I didn’t even know. There I was reading the article – and was surprised and pleased to read this part –
Eight people have been nominated for the inaugural “Secularist of the Year” award, which will be presented at a central London hotel. They include a leading theatre director who has fought religious censorship in the arts, an illusionist who has used his TV shows to debunk spiritualism and several campaigners against Islamic governments in the Middle East.
I thought ‘That’s good,’ and read on.
They also include Somali-born Dutch politician Ayaan Hirsi Ali, who has highlighted violence against Muslim women.
That’s even better, I thought. The NSS has the right idea. Well done NSS.
Among those nominated for Saturday’s prize are Nicholas Hytner, director of Britain’s National Theatre, who came under fire for staging the musical “Jerry Springer — The Opera”, which many Christians regard as blasphemous.
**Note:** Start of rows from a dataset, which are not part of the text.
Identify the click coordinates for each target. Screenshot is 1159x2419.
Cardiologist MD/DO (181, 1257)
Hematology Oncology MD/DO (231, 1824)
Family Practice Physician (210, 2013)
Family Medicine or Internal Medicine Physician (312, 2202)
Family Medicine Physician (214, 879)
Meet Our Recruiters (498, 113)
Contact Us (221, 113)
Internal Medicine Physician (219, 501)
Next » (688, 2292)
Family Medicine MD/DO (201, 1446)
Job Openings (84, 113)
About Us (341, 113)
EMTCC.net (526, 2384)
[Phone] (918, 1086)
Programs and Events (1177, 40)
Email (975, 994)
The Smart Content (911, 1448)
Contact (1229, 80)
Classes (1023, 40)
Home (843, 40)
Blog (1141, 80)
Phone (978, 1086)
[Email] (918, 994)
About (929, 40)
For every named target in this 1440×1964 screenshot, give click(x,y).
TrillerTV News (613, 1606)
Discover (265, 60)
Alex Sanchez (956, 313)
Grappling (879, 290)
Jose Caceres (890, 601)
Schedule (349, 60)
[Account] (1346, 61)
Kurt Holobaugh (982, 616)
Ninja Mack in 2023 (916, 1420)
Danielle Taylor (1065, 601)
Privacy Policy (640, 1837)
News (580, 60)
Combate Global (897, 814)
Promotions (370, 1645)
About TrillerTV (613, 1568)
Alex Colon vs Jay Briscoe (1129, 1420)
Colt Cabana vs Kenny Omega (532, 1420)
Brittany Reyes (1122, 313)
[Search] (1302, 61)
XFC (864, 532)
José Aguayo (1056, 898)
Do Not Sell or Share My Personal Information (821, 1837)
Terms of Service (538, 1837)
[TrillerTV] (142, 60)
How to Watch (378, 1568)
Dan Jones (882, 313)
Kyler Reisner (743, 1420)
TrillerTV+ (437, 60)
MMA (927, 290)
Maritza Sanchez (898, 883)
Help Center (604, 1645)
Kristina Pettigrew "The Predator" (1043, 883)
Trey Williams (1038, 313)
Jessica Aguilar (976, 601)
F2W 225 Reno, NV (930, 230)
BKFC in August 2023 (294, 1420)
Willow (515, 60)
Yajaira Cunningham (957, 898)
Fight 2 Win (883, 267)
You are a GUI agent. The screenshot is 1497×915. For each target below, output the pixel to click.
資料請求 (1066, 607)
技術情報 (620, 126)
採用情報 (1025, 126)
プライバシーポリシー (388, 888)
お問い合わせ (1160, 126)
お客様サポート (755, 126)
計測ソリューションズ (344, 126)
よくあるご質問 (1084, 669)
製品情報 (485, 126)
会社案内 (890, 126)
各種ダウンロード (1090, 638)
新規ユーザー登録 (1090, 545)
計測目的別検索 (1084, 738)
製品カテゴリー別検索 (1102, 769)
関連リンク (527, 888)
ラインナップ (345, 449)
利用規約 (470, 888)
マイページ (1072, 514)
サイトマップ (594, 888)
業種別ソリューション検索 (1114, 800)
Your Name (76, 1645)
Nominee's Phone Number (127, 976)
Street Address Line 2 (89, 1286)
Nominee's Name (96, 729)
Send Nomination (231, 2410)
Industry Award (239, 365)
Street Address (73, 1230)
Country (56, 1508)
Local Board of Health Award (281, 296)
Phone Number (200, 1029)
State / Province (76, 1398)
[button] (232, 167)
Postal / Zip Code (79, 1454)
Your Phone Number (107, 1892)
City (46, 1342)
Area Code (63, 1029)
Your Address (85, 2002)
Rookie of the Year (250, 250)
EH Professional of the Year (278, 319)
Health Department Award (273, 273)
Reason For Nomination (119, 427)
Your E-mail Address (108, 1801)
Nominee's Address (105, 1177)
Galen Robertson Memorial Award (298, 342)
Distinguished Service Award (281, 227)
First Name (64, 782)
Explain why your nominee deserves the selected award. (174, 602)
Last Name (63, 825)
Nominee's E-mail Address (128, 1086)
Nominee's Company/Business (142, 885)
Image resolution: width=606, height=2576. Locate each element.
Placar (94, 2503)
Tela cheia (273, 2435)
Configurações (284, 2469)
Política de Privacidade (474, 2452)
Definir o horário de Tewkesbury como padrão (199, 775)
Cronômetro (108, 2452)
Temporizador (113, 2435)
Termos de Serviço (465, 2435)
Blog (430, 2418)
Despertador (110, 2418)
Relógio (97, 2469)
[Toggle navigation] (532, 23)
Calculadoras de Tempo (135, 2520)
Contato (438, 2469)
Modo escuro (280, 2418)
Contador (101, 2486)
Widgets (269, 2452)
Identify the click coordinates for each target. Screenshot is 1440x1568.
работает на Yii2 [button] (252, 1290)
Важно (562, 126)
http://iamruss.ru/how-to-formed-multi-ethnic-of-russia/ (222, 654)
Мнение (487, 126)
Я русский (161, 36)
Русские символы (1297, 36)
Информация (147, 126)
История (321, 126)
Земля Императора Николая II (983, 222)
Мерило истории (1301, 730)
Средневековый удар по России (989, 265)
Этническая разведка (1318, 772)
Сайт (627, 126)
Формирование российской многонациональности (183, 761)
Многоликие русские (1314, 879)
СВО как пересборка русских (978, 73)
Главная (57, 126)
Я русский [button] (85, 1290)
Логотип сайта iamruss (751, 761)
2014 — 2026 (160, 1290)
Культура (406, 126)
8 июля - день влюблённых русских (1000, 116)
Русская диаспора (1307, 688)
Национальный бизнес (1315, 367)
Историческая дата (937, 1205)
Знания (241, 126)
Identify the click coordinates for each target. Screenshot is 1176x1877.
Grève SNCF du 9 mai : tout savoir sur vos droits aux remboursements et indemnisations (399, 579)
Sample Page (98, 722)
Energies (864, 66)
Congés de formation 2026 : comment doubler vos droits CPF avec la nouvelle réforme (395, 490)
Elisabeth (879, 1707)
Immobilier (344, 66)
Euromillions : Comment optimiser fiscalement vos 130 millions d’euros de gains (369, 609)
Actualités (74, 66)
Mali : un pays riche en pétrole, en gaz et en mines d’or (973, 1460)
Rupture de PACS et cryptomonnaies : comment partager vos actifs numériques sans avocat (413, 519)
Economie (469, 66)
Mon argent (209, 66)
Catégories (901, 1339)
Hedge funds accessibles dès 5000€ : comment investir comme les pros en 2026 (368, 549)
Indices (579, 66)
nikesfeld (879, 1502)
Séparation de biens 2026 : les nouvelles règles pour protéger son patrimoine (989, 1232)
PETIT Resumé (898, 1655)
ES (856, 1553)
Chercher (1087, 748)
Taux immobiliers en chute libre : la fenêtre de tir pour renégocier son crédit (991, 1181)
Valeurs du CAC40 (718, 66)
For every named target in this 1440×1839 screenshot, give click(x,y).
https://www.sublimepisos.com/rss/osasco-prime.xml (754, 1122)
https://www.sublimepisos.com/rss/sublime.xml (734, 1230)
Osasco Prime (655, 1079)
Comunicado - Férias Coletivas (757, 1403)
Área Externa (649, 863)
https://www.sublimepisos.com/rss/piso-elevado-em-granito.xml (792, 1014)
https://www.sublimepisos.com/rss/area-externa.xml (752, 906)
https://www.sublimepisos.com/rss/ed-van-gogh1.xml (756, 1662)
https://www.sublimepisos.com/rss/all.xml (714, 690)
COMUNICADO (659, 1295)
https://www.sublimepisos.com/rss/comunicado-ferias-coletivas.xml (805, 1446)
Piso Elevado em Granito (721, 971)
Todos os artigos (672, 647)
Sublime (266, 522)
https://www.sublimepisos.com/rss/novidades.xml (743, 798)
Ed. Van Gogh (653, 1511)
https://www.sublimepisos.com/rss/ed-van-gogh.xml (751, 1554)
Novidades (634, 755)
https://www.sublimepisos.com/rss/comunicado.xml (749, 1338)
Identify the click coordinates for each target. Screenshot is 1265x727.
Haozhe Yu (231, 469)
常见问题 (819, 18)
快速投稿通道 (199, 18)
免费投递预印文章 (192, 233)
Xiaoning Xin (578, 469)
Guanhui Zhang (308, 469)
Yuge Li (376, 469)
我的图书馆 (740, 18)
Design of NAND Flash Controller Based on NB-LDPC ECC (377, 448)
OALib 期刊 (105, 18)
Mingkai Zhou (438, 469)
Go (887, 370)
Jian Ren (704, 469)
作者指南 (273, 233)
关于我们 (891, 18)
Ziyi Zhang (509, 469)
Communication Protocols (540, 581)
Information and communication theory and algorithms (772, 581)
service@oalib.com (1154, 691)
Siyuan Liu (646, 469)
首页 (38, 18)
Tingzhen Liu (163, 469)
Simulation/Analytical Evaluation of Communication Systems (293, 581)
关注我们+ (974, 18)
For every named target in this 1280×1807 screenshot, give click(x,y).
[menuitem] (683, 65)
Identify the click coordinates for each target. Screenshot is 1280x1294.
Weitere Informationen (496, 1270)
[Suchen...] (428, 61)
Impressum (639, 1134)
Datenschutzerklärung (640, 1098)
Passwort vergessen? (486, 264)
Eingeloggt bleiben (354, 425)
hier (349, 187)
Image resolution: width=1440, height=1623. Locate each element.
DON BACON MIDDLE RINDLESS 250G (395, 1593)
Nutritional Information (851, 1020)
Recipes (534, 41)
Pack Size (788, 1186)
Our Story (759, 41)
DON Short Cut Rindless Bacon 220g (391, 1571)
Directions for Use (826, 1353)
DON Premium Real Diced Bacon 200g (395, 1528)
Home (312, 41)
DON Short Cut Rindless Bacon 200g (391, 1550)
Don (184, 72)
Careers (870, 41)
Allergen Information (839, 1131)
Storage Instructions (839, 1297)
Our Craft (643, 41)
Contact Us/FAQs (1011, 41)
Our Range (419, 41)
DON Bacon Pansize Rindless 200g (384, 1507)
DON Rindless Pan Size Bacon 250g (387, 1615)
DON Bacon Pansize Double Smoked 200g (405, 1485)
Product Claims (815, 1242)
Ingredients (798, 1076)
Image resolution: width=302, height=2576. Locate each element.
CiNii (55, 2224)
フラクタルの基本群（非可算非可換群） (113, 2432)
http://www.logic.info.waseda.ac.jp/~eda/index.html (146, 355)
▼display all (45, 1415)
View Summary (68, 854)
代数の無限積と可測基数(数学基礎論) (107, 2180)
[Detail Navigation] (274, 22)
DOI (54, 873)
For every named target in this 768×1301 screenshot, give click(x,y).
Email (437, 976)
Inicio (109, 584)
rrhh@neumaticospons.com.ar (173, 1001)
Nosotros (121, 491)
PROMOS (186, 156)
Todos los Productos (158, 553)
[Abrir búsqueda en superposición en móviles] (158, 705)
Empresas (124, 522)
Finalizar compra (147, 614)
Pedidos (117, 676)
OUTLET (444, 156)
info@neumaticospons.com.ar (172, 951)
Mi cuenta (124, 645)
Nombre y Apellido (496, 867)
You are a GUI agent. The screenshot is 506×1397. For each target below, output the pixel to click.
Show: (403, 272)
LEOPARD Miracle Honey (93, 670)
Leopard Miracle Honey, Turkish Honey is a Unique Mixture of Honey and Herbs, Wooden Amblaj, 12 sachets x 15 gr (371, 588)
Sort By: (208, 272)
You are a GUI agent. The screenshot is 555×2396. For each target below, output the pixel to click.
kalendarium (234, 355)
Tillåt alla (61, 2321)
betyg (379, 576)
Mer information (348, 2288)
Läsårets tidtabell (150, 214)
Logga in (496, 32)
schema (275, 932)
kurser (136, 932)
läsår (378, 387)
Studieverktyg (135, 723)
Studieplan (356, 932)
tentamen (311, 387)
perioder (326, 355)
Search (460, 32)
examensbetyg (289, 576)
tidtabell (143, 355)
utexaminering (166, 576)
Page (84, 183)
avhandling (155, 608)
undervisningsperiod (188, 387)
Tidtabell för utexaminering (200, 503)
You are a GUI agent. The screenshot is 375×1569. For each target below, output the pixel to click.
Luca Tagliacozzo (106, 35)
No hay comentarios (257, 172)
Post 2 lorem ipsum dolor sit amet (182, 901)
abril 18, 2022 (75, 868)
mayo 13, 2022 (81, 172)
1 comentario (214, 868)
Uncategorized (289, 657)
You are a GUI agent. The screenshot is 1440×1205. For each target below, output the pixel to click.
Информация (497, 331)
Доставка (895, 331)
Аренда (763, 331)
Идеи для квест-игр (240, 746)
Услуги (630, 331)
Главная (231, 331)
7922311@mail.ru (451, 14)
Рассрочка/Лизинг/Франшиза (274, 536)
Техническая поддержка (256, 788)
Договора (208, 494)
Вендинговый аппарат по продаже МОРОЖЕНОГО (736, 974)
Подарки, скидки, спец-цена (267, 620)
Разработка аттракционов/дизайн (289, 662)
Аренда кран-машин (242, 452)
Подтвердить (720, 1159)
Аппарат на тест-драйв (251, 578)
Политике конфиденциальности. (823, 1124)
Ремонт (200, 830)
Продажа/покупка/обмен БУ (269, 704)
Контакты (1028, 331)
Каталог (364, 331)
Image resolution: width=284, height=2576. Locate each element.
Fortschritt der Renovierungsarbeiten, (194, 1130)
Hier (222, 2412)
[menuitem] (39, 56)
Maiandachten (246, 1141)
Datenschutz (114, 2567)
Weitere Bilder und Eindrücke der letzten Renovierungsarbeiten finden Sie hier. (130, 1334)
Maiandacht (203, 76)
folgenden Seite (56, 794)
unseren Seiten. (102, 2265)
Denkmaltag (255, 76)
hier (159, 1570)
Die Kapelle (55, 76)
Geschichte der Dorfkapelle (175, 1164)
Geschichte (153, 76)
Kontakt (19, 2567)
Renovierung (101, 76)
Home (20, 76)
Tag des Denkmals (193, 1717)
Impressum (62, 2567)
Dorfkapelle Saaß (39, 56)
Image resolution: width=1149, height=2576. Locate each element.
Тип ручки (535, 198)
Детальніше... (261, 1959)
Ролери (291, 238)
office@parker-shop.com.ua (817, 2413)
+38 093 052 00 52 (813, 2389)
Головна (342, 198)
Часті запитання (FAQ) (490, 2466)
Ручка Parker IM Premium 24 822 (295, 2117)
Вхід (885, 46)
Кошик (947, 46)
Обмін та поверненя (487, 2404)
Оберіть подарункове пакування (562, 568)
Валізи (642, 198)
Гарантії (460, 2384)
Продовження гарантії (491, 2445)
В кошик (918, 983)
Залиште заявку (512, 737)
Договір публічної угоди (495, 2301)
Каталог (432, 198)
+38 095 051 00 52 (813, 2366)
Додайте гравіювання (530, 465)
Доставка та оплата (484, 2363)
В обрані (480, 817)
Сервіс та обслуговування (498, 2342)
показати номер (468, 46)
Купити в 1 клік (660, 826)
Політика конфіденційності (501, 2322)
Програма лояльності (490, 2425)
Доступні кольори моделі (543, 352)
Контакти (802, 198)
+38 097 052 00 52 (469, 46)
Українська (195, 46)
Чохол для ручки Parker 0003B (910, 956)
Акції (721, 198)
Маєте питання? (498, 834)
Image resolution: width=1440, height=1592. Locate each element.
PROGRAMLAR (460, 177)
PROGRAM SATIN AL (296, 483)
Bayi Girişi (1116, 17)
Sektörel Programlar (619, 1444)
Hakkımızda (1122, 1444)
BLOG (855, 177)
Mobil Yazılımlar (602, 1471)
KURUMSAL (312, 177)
Other nominees include Azam Kamguian and Maryam Namazie, Iranian women who have campaigned for women’s rights in the Middle East and against Tehran’s clerical rule.
I have to admit – I kind of shrieked when I read that. In fact no kind of about it: I let out a very loud and vehement exclamation. Yessss! Go Azam, go Maryam, go Ayaan! B&W is bursting with pride for you. Hurrah!
And maybe the Major Media damn well will start phoning them up when they want an opinion now. It’s about stinking time.
But hurrah.
I’m glad you’re back – I was dismayed when I saw that nasty message instead of the usual comforting list of interesting articles.
It is indeed great news that these people are getting recognition but something inside me mutters that things have come to a desperate state when such a ‘ceremony’ is even needed.
Also, in view of the other links you’ve put up about the BBC backing off from its pitch on Bush’s ‘God made me do it’, I wouldn’t be too optimistic about media bravery in this area. I’m not sure why the White House is denying it though – after all his father said ‘We’re on a mission from God’ about the Gulf War and nobody got excited about it.
I’m glad we’re back too – although we’re not quite as back as we might be. I can’t get the database now, so I can’t add anything, and JerryS doesn’t seem to be around. So B&W will be a tad dull and static for awhile.
True, about the need for ceremony and desperate state. And I wondered the same thing about White House disavowal. I suppose they’re denying it because they know, in some mouldy corner of their brains, that saying ‘God told me to’ sounds loony to a lot of people. Even though they themselves think it’s just lovely.
Maryam won, Maryam won, Maryam won, lalalalala.